_DIRECTIONS_
Find the line in the entries below that contains "[Sepete Ekle] (861, 1105)". Repeat it exactly, and every line after it through the line that contains "Socket Fighters (85, 49)".

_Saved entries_
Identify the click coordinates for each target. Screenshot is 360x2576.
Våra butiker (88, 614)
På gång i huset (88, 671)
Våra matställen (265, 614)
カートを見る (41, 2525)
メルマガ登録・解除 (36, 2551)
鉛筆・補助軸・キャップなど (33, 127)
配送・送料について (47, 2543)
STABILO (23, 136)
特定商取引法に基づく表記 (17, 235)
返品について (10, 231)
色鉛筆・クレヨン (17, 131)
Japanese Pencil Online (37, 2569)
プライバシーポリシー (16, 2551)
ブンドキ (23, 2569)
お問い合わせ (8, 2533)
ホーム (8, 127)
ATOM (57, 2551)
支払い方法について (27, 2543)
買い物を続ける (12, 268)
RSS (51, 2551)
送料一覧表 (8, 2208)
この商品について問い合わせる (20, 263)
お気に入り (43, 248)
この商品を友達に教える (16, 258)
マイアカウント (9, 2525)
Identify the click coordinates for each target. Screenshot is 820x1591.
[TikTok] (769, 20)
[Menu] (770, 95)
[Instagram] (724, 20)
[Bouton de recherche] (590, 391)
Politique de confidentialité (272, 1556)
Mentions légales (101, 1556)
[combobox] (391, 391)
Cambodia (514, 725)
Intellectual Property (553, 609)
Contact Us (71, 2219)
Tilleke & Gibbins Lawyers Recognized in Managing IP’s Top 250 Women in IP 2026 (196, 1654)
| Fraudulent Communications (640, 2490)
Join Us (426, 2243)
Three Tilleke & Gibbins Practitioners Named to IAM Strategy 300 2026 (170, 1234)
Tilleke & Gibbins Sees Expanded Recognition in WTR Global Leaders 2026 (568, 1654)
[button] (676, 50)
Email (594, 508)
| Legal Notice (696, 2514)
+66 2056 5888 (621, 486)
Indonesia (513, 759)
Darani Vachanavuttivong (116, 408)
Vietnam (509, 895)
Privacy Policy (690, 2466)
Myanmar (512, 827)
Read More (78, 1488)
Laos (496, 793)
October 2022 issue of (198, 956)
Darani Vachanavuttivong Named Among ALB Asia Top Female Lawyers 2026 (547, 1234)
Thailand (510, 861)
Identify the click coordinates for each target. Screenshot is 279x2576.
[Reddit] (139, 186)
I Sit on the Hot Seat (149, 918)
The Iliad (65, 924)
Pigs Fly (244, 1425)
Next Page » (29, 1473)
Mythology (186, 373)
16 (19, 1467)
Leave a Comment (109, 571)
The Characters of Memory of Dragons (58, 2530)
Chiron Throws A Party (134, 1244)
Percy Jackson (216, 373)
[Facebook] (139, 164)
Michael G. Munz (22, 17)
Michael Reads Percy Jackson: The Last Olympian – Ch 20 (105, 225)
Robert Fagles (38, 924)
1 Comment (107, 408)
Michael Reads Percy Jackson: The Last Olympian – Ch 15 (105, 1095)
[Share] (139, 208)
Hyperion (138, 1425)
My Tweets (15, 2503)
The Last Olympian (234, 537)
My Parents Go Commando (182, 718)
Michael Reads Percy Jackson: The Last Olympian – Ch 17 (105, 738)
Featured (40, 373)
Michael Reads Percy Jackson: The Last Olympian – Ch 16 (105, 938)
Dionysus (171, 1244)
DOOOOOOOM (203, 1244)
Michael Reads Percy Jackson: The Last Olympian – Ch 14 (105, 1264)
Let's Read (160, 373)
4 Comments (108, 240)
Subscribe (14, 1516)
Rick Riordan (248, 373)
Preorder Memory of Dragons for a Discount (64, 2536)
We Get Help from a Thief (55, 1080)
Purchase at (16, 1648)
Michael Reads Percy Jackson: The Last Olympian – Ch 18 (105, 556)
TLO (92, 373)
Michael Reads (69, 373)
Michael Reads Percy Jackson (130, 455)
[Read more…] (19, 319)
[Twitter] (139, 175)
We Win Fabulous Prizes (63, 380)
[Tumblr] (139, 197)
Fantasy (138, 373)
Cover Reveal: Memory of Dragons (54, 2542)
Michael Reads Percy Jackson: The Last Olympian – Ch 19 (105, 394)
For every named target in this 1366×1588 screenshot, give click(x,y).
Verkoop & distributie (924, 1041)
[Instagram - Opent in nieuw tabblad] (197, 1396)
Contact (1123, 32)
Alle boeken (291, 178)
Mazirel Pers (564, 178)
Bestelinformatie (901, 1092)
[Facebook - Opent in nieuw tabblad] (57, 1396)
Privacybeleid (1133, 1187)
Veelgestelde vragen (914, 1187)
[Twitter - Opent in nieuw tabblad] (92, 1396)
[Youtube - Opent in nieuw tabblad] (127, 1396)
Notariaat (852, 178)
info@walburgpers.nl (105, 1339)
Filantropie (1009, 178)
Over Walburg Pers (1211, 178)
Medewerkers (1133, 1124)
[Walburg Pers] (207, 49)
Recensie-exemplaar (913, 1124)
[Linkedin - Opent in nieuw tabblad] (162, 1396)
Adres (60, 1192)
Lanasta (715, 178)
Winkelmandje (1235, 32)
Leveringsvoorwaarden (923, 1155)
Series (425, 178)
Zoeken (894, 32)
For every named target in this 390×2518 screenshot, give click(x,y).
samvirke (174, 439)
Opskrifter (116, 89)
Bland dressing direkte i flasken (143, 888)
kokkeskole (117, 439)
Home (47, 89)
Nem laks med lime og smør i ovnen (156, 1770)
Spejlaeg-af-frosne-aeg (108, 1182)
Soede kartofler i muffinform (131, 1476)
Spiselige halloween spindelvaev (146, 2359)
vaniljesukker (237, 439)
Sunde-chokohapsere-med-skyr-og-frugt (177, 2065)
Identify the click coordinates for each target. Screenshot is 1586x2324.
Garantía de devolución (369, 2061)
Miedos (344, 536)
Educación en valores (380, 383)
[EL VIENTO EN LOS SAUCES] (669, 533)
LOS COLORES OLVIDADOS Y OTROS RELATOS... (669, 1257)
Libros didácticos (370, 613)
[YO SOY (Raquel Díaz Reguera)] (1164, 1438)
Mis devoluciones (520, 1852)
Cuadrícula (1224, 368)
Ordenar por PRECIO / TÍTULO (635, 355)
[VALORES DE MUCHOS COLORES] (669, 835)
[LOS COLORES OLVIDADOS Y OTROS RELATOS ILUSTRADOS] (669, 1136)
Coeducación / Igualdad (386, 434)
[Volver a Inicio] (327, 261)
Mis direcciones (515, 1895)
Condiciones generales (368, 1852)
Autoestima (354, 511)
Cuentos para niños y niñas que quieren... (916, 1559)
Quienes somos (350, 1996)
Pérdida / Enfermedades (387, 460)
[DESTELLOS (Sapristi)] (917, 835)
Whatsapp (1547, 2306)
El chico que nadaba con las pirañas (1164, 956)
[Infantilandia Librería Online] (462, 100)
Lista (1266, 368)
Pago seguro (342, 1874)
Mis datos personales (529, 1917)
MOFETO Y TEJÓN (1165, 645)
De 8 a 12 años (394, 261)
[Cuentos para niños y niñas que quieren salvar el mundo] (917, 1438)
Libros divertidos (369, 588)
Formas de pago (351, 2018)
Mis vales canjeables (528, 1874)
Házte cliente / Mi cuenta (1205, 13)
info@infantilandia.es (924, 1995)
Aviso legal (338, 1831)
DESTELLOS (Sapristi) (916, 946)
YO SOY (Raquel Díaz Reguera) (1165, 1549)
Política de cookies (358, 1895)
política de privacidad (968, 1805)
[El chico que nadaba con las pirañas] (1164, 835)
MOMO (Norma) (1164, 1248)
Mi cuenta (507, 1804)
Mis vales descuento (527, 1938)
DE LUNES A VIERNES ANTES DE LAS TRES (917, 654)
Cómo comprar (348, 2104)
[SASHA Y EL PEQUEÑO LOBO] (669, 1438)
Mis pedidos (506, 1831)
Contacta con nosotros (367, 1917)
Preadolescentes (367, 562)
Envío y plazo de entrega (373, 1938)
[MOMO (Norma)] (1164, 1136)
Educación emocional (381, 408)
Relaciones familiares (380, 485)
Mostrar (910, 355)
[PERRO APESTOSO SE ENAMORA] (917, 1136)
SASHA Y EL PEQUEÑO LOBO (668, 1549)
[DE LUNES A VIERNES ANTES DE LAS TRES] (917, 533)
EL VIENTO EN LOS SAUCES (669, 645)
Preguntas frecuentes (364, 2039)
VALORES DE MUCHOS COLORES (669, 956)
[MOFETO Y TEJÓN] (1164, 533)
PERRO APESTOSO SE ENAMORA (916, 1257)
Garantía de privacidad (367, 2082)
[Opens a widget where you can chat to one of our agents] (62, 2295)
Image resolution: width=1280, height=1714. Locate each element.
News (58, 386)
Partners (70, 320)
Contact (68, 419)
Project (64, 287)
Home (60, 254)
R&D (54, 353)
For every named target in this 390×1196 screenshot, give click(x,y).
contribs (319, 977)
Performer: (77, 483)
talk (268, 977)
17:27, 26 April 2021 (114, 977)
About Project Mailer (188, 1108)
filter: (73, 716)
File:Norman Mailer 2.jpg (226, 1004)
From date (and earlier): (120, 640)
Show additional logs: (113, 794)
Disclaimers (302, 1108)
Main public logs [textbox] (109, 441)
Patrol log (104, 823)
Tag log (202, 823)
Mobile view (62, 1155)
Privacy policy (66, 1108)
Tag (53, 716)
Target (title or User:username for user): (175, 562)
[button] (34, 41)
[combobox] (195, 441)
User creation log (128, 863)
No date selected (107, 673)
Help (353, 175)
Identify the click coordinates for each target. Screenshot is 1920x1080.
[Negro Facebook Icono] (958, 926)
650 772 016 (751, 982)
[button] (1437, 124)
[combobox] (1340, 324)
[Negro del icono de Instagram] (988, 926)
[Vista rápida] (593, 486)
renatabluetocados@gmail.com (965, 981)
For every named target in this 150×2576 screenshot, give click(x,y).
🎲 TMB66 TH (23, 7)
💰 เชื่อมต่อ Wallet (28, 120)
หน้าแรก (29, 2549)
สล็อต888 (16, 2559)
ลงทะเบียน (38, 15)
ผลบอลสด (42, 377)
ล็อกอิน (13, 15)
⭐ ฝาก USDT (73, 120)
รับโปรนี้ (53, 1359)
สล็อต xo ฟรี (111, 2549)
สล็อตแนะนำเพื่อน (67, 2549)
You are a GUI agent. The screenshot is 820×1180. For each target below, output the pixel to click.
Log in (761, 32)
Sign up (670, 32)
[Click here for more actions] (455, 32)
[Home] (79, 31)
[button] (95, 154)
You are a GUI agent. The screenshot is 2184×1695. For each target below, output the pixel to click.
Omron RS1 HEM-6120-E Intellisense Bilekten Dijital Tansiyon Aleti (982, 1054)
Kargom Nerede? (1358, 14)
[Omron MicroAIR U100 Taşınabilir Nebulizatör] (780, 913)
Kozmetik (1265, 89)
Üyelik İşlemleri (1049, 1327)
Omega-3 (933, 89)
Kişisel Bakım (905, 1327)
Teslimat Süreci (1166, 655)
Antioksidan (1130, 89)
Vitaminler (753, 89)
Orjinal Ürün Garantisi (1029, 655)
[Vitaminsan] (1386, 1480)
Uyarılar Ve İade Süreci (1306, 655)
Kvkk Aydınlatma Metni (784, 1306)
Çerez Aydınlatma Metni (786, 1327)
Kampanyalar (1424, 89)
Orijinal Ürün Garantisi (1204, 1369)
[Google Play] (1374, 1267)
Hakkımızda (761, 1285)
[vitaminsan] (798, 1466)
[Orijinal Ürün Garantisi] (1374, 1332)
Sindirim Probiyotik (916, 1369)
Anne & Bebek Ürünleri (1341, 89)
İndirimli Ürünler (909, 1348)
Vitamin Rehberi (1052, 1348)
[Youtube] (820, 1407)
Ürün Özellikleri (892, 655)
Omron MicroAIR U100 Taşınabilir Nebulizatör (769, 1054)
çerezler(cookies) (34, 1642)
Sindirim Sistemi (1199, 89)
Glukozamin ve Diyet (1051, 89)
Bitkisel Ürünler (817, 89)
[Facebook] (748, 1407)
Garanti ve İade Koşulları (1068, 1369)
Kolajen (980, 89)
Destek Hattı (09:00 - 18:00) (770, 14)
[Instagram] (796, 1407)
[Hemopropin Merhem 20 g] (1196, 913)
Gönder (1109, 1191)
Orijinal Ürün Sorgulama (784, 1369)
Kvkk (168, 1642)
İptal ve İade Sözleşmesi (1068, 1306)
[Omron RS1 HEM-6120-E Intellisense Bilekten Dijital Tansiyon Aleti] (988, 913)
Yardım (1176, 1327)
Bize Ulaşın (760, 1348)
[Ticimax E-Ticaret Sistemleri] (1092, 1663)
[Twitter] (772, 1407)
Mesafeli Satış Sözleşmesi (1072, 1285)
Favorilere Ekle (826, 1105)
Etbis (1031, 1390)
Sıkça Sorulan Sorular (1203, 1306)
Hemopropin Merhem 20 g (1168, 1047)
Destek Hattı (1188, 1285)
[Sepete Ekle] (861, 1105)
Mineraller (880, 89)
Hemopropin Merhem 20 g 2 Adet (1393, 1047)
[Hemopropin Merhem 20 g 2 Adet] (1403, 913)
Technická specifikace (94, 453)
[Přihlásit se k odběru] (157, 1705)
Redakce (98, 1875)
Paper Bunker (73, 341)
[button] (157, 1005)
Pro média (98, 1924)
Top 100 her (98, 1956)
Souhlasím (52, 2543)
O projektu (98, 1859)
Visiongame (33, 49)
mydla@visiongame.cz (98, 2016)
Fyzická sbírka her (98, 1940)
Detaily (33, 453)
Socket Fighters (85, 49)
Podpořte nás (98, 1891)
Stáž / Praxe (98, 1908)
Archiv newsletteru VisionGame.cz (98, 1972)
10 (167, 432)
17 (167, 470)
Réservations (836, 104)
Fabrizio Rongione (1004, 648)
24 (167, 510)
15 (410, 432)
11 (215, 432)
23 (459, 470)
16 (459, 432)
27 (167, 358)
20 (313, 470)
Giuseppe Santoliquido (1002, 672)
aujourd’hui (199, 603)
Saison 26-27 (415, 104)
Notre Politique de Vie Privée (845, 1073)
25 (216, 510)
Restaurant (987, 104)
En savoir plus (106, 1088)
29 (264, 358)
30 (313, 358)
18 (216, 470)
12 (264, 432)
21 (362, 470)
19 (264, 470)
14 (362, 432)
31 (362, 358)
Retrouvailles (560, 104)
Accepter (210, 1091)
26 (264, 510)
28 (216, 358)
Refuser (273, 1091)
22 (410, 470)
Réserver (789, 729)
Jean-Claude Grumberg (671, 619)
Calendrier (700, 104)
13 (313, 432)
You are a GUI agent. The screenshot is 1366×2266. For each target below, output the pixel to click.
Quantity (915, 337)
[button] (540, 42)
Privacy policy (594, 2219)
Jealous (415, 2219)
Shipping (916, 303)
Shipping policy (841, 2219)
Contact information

_WRITTEN SOLUTION_
[Sepete Ekle] (861, 1105)
Mineraller (880, 89)
Hemopropin Merhem 20 g 2 Adet (1393, 1047)
[Hemopropin Merhem 20 g 2 Adet] (1403, 913)
Technická specifikace (94, 453)
[Přihlásit se k odběru] (157, 1705)
Redakce (98, 1875)
Paper Bunker (73, 341)
[button] (157, 1005)
Pro média (98, 1924)
Top 100 her (98, 1956)
Souhlasím (52, 2543)
O projektu (98, 1859)
Visiongame (33, 49)
mydla@visiongame.cz (98, 2016)
Fyzická sbírka her (98, 1940)
Detaily (33, 453)
Socket Fighters (85, 49)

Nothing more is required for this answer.